En effet, avec l’avènement des sciences positives, on assiste à l’émergence de courants de pensée idéologique qui
relèguent la philosophie au dernier plan : le Positivisme et le Pragmatisme. Selon AUGUSTE COMTE, fondateur du courant
positiviste, l’esprit humain, dans son évolution, est passé successivement par trois grandes phases que sont l’état théologique,
l’état métaphysique et l’état positif. Parvenu à la dernière phase de son évolution, l’esprit humain renonce de façon définitive
à la question théologico-métaphysique du « pourquoi ? » et ne se pose désormais que la question du « comment ? ». La quête
philosophique de la cause et de l’essence des choses étant devenue obsolète, il ne reste plus à la philosophie que de
disparaitre.

Le Pragmatisme est un autre courant de pensée qui partage avec le positivisme l’idée d’un rejet de la philosophie dans la
mesure où elle n’est que spéculation et contemplation. Pour eux, la philosophie doit s’adapter à la mentalité
pragmatique de notre époque. Pour se faire, il convient de la débarrasser de son inclination métaphysique. Pour les
théoriciens du pragmatisme, il faut se défaire de cette conception chimérique de la vérité absolue, entendue
comme parfaite adéquation de l’idée à la réalité. Le vrai, c’est plutôt l’idée qui se matérialise sur le plan de
l’expérience physique. Mais alors quelle peut-être la vocation du philosophe dans notre époque et quelles sont ses chances
de survie ?

2. La renaissance de la pensée philosophique

Bien au contraire, au lieu de constituer pour elle une menace, les progrès de la science et de la technique sont un objet de
réflexion philosophique. En vérité, c’est la vie humaine elle-même qui intéresse la pensée philosophique. C’est l’art, la religion,
le mythe, la morale, la politique, la science, la technique…, en tant qu’ils sont des manifestations de la vie humaine qui
interpellent au plus haut point la réflexion philosophique. Ainsi la connaissance scientifique du monde, le processus par lequel
elle s’élabore, les méthodes d’approche dont elle se sert et les conclusions auxquelles elle aboutit intéressent le philosophe
dans une perspective d’ordre épistémologique.

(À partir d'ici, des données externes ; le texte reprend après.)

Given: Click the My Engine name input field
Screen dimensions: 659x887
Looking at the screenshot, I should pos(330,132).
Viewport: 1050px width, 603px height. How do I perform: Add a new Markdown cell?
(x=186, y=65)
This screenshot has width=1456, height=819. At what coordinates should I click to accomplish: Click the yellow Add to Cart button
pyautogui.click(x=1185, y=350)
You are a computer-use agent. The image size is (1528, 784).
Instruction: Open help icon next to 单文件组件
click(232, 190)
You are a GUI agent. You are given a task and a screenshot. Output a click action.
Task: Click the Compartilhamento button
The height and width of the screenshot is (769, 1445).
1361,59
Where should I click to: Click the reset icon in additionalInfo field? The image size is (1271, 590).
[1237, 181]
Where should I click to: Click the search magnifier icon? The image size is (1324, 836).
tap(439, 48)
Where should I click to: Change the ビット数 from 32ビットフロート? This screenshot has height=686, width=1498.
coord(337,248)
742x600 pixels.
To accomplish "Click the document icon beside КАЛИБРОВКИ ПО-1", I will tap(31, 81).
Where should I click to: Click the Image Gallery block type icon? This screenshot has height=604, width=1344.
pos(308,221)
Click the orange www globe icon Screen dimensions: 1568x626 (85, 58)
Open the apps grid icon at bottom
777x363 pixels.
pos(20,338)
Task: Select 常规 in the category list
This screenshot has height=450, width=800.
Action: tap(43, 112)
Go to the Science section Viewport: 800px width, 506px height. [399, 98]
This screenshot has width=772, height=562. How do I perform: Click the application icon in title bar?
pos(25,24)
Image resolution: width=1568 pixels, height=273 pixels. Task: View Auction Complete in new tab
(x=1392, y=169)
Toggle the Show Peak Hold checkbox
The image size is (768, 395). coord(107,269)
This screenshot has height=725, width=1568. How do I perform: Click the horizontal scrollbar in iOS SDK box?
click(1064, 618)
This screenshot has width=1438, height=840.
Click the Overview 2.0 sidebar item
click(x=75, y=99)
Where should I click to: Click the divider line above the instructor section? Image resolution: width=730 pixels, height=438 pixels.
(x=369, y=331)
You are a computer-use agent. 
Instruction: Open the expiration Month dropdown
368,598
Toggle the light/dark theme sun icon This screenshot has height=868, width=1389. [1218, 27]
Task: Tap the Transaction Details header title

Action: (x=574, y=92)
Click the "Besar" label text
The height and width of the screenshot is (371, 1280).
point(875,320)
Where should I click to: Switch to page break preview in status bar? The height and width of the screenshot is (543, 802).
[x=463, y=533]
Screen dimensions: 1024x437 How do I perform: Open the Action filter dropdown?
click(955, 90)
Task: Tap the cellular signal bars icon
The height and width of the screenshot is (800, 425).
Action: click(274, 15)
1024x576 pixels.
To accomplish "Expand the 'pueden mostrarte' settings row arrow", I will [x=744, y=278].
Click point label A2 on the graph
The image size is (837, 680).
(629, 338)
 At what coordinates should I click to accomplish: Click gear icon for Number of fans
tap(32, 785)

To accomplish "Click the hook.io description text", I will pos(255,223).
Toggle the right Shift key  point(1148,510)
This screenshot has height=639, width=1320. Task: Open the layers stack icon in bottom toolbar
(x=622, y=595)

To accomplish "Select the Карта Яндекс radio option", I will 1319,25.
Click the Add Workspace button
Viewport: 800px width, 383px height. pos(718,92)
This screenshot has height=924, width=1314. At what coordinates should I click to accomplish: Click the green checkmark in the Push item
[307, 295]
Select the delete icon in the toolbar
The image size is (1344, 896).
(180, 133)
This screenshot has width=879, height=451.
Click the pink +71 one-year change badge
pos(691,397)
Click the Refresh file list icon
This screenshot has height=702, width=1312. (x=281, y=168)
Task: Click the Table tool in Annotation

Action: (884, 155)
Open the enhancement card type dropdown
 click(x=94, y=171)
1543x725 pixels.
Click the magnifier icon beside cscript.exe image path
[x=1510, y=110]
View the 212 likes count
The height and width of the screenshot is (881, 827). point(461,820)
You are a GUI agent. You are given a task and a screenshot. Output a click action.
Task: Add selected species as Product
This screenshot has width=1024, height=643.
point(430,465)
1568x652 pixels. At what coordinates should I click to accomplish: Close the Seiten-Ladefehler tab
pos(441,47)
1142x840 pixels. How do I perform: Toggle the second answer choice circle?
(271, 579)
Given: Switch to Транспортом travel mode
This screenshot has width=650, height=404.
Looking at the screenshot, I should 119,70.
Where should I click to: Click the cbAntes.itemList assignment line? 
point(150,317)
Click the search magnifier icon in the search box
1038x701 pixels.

Ensuite par la puissance technique que lui confère la science, l’homme exerce de plus en plus une mainmise sur la nature
environnante. Seulement, on peut regretter que l’augmentation de son pouvoir d’action sur la nature et sur lui-même, se
traduise aussi par l’accroissement de son pouvoir de nuire, de se détruire et de détruire son cadre de vie. Ainsi est-il à craindre
qu’il devienne l’artisan potentiel de son propre anéantissement. Car l’activité scientifique et technique pose, aujourd’hui, de
nouveaux problèmes à la vie humaine : les manipulations génétiques, la destruction de la couche d’ozone par les gaz à effet de
serre, les effets pervers des moyens de communication sur nos mœurs, les armes de destruction massive, etc. Puisqu’il
n’appartient pas à la science de parler de ce qui est bien ou mal, cette vocation est dévolue à la philosophie pour être la
moralisatrice des progrès scientifiques.

Conclusion

Les objections faites par le sens commun à la philosophie peuvent-elles être vraiment crédibles quand on sait qu’elles
découlent le plus souvent de préjugés ou d’une vision très superficielle de la nature véritable de la philosophie ? Il n’y a pas de
doute que l’on fait à la philosophie une mauvaise querelle si on se permet de la juger à partir des critères de la technoscience.
Il ne revient pas au philosophe de s’investir sur le terrain de la technique. Elle a plutôt une utilité intellectuelle pour l’homme
et une visée pratique dans le sens où, en tant que quête de sagesse, elle permet d’échapper à la mal-conduite.